Who good manufacturing practices for sterile pharmaceutical products who trs 961, annex 6 free pdf download. Appendix 2 consent of who prequalification holder for who to. Bibliography appendix 1 types of sampling tools appendix 2 sample collection form appendix 3 steps to be considered for inclusion in a standard operating procedure. Who guidelines including gmp guidelines for process validation, cleaning validation, analytical method validation, hvac validation, water system validation and stability. Information required for the safety assessment of enzyme preparation 61. Appendix 2 donor selection appendix 3 donor immunization and plasmapheresis for speci. Annexes 1 3 of that appendix specify the central and subcentral government entities as well as other entities, such as public utilities, that each party has committed to complying with the agreement. Each partys appendix i annexes also specify the minimum threshold values above which a procurement is. Supplementary training modules on good manufacturing. Annex 3 good practices for national pharmaceutical control laboratories general considerations 28 glossary 29 part one. Appendix 4 examples of types of containers used to store samples of starting materials and bulk products appendix 5 examples of use of sampling plans n, p and r. This presentation is compiled by drug regulations a non profit organization which provides free online resource to the pharmaceutical professional.
This guideline replaces the previous stability guideline in trs 953 annex 2 2009, which is referred to in the pq quality technical guidelines trs 970 annex 4. Comparison of eu gmp guidelines with who guidelines. Annex 5 basic elements of good manufacturing practices in. Definitions for safe food enzyme production strain and presumed safe 59. Ufc 358001 the whole building design guide pages 1 45. Pharmaceutical development who guidelines trs 929 annex 5. Guidelines on import procedures for medical products. Geneva, world health organization, 2005 who technical report series, no. Annex 3 who good manufacturing practices for biological products replacement1 of annex 1 of who technical report series, no. Cleaning validation as published in trs and trs 937, annex 4, 2006 and as crossreference to trs 970, annex 2, 2012 5 appendix 4. Although this collection contains information of a legal nature, it has been developed for informational purposes only and does not constitute legal advice or opinions as to the current operative laws, regulations, or guidelines of any jurisdiction. We observed a longterm reduction in risk of symptomatic dengue virus disease in vaccinees.

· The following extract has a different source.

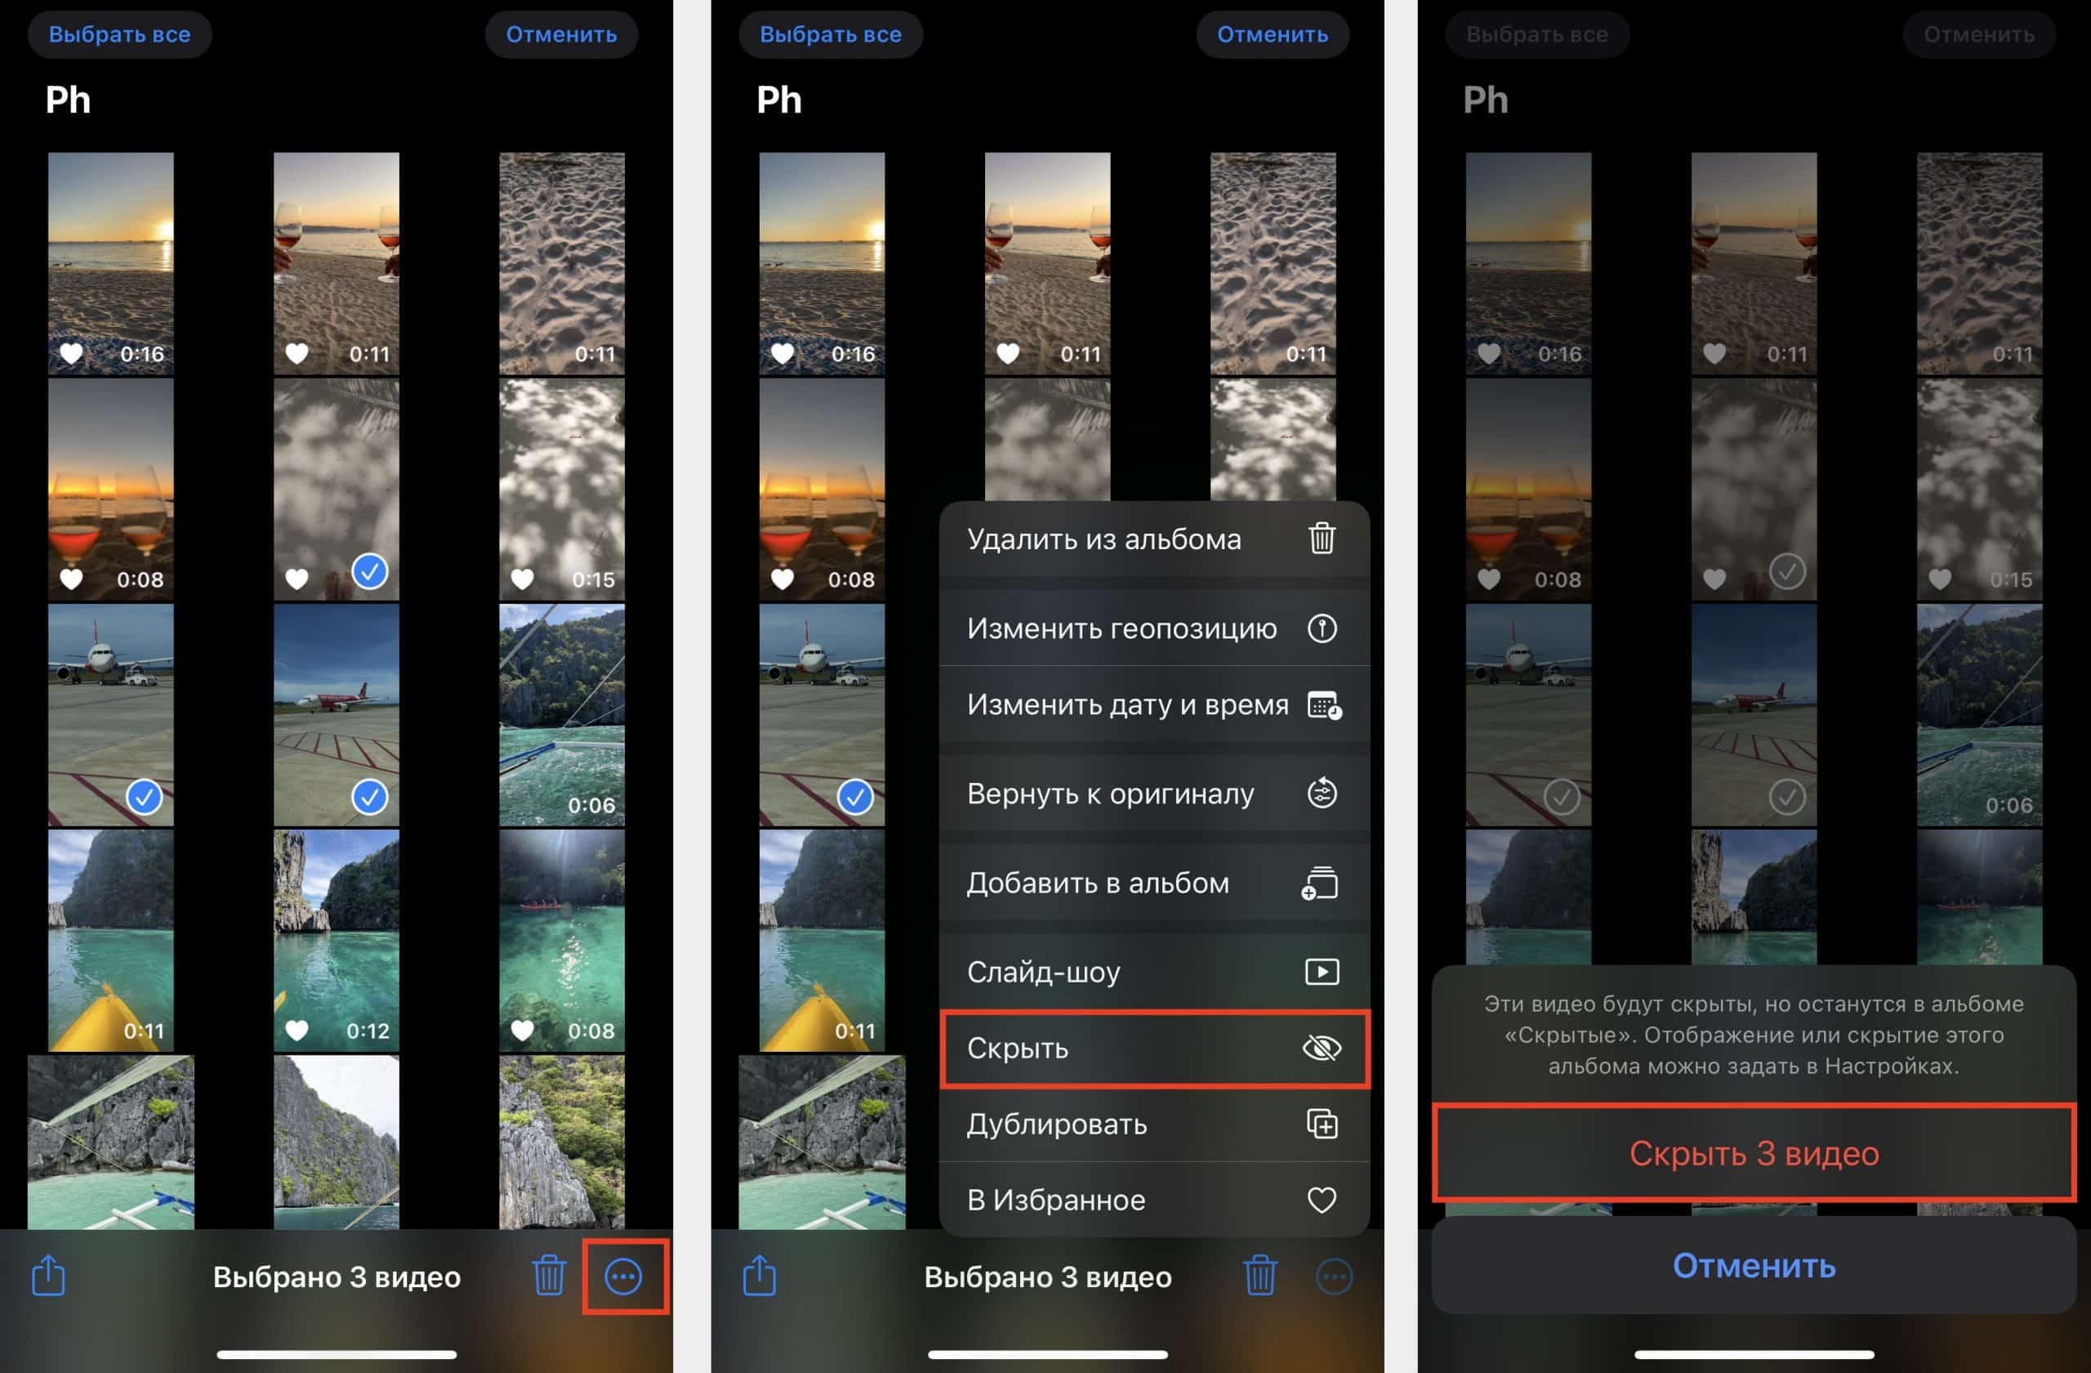Tap the share icon in middle screen toolbar

(x=759, y=1275)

Correct sampling is thus an essential part of a system of quality assurance. Good manufacturing practices for pharmaceutical products. Progress and challenges of parametric release applied to pharmaceuticals humberto zardo, bs ind pharm, msc consultant irvine, ca usa ii symposium sindusfarma anvisa fipips new frontiers in manufacturing technology, regulatory sciences and pharmaceutical quality system. Generics guideline stability testing of apis and fpps who stability guide in trs953 2009 annex 2. Annex 4 recommendations for the production, control. Who trs 937annex4 verification and validation calibration.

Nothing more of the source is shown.